< Galaten 6 >
1 Broeders, indien ook een mens vervallen ware door enige misdaad, gij, die geestelijk zijt, brengt den zodanige te recht met den geest der zachtmoedigheid; ziende op uzelven, opdat ook gij niet verzocht wordt.
HERMANOS, si alguno fuere tomado en alguna falta, vosotros [que sois] espirituales, restaurad al tal con el espíritu de mansedumbre; considerándote á tí mismo, para que tú no seas tambien tentado.
2 Draagt elkanders lasten, en vervult alzo de wet van Christus.
Sobrellevad los unos las cargas de los otros; y cumplid así la ley de Cristo.

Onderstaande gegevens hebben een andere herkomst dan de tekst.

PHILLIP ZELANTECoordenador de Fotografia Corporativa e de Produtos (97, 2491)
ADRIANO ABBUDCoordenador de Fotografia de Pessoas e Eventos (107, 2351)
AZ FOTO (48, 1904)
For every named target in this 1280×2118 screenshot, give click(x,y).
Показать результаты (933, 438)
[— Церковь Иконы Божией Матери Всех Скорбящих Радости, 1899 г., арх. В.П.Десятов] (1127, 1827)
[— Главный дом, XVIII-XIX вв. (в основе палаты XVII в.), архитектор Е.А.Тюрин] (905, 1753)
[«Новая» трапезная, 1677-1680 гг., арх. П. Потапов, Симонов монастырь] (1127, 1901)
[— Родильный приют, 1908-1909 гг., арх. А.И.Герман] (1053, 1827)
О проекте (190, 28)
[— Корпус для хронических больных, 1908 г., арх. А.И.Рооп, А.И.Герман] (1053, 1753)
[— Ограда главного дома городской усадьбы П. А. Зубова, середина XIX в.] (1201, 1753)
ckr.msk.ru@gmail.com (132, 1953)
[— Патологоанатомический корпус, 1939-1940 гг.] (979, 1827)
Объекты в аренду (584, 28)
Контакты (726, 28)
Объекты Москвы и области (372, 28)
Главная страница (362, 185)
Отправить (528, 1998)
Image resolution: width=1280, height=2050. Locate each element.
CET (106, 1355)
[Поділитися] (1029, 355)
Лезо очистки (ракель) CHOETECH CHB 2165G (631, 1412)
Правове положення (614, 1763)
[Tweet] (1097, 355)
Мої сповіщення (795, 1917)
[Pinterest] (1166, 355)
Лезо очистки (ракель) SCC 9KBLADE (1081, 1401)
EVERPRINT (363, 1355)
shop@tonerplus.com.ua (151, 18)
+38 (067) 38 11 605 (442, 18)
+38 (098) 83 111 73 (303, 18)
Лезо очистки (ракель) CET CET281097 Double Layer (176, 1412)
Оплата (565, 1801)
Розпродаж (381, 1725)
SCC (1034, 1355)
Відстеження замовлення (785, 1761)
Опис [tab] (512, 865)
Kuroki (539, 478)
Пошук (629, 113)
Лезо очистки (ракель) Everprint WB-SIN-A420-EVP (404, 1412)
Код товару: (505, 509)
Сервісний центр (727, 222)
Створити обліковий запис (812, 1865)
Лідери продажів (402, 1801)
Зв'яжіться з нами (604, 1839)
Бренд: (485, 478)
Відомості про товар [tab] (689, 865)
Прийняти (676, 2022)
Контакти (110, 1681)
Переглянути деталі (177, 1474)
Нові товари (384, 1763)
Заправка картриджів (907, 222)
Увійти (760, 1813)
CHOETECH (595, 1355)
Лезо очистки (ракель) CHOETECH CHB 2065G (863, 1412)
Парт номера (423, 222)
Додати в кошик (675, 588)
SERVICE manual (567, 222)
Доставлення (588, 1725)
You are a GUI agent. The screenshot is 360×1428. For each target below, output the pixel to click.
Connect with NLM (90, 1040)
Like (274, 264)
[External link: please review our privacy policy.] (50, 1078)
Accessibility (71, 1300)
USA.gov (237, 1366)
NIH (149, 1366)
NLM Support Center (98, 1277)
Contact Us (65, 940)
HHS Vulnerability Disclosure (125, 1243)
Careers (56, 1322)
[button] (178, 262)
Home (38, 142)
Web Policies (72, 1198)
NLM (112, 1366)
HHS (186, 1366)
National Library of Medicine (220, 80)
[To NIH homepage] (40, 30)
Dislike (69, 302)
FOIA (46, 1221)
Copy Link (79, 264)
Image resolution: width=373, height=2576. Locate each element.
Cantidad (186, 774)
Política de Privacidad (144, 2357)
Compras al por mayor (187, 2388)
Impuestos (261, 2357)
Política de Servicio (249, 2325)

3 Want zo iemand meent iets te zijn, daar hij niets is, die bedriegt zichzelven in zijn gemoed.
Porque el que estima de sí que es algo, no siendo nada, á sí mismo se engaña.
4 Maar een iegelijk beproeve zijn eigen werk; en alsdan zal hij aan zichzelven alleen roem hebben, en niet aan een anderen.
Así que cada uno examine su obra; y entónces tendrá gloria solo respecto de sí mismo, y no en otro.
5 Want een iegelijk zal zijn eigen pak dragen.
Porque cada cual llevará su carga.
6 En die onderwezen wordt in het Woord, dele mede van alle goederen dengene, die hem onderwijst.
Y el que es enseñado en la palabra, comunique en todos los bienes al que lo instruye.
7 Dwaalt niet; God laat Zich niet bespotten; want zo wat de mens zaait, dat zal hij ook maaien.
No os engañeis: Dios no [puede] ser burlado: que todo lo que el hombre sembrare, eso tambien segará.
8 Want die in zijn eigen vlees zaait, zal uit het vlees verderfenis maaien; maar die in den Geest zaait, zal uit den Geest het eeuwige leven maaien. (aiōnios )
Porque el que siembra para su carne, de la carne segará corrupcion; mas el que siembra para el Espíritu, del Espíritu segará vida eterna. (aiōnios )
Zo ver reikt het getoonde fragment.